Lihat Ekspresi Herry Wirawan Si Pelaku Rudapaksa, Psikiater Ungkap Kengerian: Ada Karakter Psikopat
Teddy mengungkapkan ada karakter psikopat pada Herry Wirawan (36), pelaku rudapaksa 13 santriwati di Bandung.
Penulis: Tribun Network | Editor: Hanang Yuwono
TRIBUNSOLO.COM -- Ada makna tersirat di balik senyum Herry Wirawan yang viral di media sosial karena aksinya merudapaksa belasan santriwati.
Sebagaimana hal itu diungkapkan psikiater atau pakar kejiwaan, Teddy Hidayat.
Teddy mengungkapkan ada karakter psikopat pada Herry Wirawan (36), pelaku rudapaksa 13 santriwati di Bandung.
Baca juga: Kasus Herry Wirawan Rudapaksa 12 Santriwati Ternyata Sudah Sampai ke Jokowi, Begini Reaksi Presiden
Baca juga: Catat! Sekolah Milik Herry Wirawan Bukan Pondok Pesantren, Wagub Jabar Klarifikasi Berita Beredar
"Pada pelaku ditemukan super ego lacunair yang karakteristik untuk psikopat.
Seseorang dengan psikopat dapat dan harus mempertanggungjawabkan perbuatannya dimuka hukum yaitu di pengadilan anak yang dilakukan secara tertutup," ujar Teddy Hidayat, dalam keterangan tertulisnya, Senin (20/12/2021).
Dokter spesialis kedokteran jiwa dan konsultan di RS Melinda 2 Bandung ini juga memberikan catatan penting untuk jaksa dan majelis hakim di pengadilan.
Yakni, pada diri psikopat tidak ada penyesalan atau rasa bersalah.
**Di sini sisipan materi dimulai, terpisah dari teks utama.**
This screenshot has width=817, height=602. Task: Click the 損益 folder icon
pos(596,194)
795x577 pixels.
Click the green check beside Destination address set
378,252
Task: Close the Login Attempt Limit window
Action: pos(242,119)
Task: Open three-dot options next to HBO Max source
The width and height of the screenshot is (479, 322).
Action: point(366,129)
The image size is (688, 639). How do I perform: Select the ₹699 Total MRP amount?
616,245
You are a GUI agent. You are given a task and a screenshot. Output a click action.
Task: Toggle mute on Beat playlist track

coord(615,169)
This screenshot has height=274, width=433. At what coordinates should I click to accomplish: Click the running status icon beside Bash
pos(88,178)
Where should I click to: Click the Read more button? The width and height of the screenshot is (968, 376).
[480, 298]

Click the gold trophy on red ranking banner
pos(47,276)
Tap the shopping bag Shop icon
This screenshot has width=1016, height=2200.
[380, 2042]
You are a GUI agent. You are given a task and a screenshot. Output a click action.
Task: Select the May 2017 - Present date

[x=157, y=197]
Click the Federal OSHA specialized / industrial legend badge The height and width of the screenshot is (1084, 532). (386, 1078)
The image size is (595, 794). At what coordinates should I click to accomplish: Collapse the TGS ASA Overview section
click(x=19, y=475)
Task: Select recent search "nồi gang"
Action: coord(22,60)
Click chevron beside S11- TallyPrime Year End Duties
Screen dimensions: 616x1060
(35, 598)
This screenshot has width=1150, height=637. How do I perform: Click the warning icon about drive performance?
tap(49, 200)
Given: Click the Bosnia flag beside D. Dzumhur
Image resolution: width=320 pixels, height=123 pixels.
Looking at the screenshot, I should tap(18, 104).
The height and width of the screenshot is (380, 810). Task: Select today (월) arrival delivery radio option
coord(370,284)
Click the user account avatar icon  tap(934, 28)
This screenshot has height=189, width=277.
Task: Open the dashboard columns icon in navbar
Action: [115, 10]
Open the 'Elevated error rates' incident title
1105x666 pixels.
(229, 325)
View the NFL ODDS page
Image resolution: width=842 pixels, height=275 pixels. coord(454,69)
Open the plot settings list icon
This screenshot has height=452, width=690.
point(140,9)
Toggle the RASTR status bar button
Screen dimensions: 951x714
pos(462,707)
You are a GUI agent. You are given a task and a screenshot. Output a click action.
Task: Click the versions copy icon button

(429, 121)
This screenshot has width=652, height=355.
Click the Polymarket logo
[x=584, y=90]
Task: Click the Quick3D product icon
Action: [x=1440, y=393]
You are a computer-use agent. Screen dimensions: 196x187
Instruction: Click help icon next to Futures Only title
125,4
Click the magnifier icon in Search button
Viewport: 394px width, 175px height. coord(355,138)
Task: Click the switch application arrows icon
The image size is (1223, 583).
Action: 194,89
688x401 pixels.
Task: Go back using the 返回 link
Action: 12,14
"Pada psikopat sulit belajar dari pengalaman dan tidak ada rasa bersalah, sehingga cenderung akan mengulangi perbuatannya," katanya.
Selain itu, kata dia, Herry juga mengalami judgement atau gangguan penilaian sehingga tidak mampu membedakan yang benar dan tidak.
"Semua aturan, disiplin dan norma yang berlaku dilanggar untuk memuaskan dorongan id atau nafsunya.
Super ego atau hati nuraninya dikuasai oleh id atau nafsunya. Pada pelaku ditemukan superego lacunae yang karakteristik untuk psikopat," ucapnya.
Kekerasan seksual pada anak, kata dia, banyak terjadi di masyarakat, namun tersembunyi seperti gunung es.
Bila ada satu kasus yang dilaporkan, ujar Teddy, sebenarnya masih ada sembilan kasus lain yang tidak terlaporkan.
Pelaku kekerasan seksual juga, kata dia, umumnya dilakukan orang dewasa yang dikenal oleh korban, dapat anggota keluarga yang dipercaya, pengasuh, guru baik di sekolah formal maupun pesantren.
"Semua pihak yang senantiasa berdampingan dengan anak seperti orang tua, pengasuh, guru, lingkungan sekolah harus mengenal dan mampu menditeksi kekerasan seksual pada anak," katanya.